Negotiations begin with Pharaoh, who admits initial defeat.

“How long will you continue to snare us?” he asks Moses, offering a major concession. “Let the men go to worship their God! Are you not aware that Egypt has lost?” (Exodus 10:7)

But Pharaoh doesn’t get it.

Because Moses’ initial request to “Let my people go…” was not about release from slavery and permission to leave Egypt. Rather it was a request to celebrate a religious festival in a nearby location identified in the Torah as Sukkot.

So, let’s go back and reread Pharaoh’s initial offer. Do you notice the flaw? Pharaoh agrees only to let the able-bodied men go.

And Moses says, “No!”

“We will all go, young and old,” he insists. “We will go with our sons and daughters…” (Exodus 10:9) Negotiations break down, and soon after, the final three scourges descend: hail, darkness and ultimately the plague of the first borne, which claims the Pharaoh’s oldest son and the eldest son of each Egyptian family.

So why, with peace and victory at hand, did Moses dig in his heals?

One Biblical commentator notes: “Because no celebration is complete without children.” Another adds: “A child without parents is an orphan, but a nation without children is an orphan people.”

No wonder Pharaoh wanted Israelite boys to be thrown into the Nile. No wonder Moses insisted that not only middle-aged males, but also children and elders, make the pilgrimage.

§ **DATA EXCERPTS**
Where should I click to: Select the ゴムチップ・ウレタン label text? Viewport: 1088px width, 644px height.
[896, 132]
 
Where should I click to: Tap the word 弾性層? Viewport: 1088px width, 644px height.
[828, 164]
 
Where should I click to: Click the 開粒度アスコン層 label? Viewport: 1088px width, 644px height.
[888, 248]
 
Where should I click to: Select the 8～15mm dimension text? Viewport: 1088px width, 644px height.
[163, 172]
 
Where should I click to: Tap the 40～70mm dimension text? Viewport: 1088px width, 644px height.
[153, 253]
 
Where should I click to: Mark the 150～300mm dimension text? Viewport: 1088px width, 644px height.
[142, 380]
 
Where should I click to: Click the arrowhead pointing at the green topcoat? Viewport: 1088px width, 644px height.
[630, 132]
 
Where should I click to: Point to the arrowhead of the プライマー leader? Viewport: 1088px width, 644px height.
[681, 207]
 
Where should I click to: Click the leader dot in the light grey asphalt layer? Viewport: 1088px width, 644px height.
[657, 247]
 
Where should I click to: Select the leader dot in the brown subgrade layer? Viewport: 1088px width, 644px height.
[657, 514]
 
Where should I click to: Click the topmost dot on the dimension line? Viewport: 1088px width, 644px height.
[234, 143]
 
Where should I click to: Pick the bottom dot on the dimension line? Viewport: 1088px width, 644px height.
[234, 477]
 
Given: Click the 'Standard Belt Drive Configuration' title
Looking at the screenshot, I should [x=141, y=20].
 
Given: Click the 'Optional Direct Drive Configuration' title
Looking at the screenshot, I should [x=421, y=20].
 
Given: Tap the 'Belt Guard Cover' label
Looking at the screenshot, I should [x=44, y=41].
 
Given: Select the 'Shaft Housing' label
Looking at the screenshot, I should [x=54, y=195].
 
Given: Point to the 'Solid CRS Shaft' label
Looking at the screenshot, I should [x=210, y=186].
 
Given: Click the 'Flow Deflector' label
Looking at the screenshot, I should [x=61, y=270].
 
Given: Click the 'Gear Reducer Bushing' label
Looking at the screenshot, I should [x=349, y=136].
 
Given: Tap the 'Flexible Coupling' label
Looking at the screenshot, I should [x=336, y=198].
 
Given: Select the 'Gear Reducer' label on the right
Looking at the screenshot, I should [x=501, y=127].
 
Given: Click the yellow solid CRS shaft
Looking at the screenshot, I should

§ **WRITTEN EXERCISE**
Resume the commentary on Moses and Pharaoh's negotiations in Exodus 10, carrying it on from its final sentence. The data bear no relation to the commentary on Moses and Pharaoh.

§ **IN RESPONSE**
In short, it was all about the children—sons and daughters.

Pharaoh finally gets the message, and the Exodus begins.

This timeless bond between present and future—”young and old”—is so profound within Jewish culture, that God declares that moment of liberation as the official Jewish new year.

Rosh Hashanah celebrates the creation of humanity on the first day of Tishrei, in the seventh month of the year.

As the Israelites depart Egypt, God says to Moses and Aaron: “This month (Aviv, later Nissan) shall be the beginning of the months; it shall be the first of the months of the year for you.” (Exodus 12:2)

It begins with freedom.

I remember some years ago sitting with a family as they reviewed the final details of their daughter’s upcoming bat mitzvah. They had brought Bubbie along—a survivor, who by that time had deteriorated physically and mentally.

They seemed embarrassed each time Bubbie began speaking with a seeming lack of focus. I told them not to worry, as I shared the story my mother told me many years ago, which Moses recounts in this week’s Torah portion.

“We will all go, young and old.”

That Shabbat, Bubbie remained long enough to observe her granddaughter raise her voice in praise of a higher power that had helped her survive the Pharaoh of her day.

During my time working in northern Canada, a First Nations chief once shared this with me: “We do not inherit the world from our ancestors, we borrow it from our children.

“But we bless our elders at every chance—for they are the ones who pass us this sacred chain and got us here.” It is a lesson to consider as we honor, particularly at Passover, the unbroken chain between grandparents, parents and children.

For when elders are in the presence of their grandchildren —they are rejuvenated. And when children are in the company of their grandparents, they are grounded with depth, tradition and timeless love.

Perhaps that is the key to Jewish survival, as Moses teaches Pharaoh and perhaps the world in this week’s parashah.

“Young and old.”

We go nowhere without each other.

Shabbat shalom, v’kol tuv.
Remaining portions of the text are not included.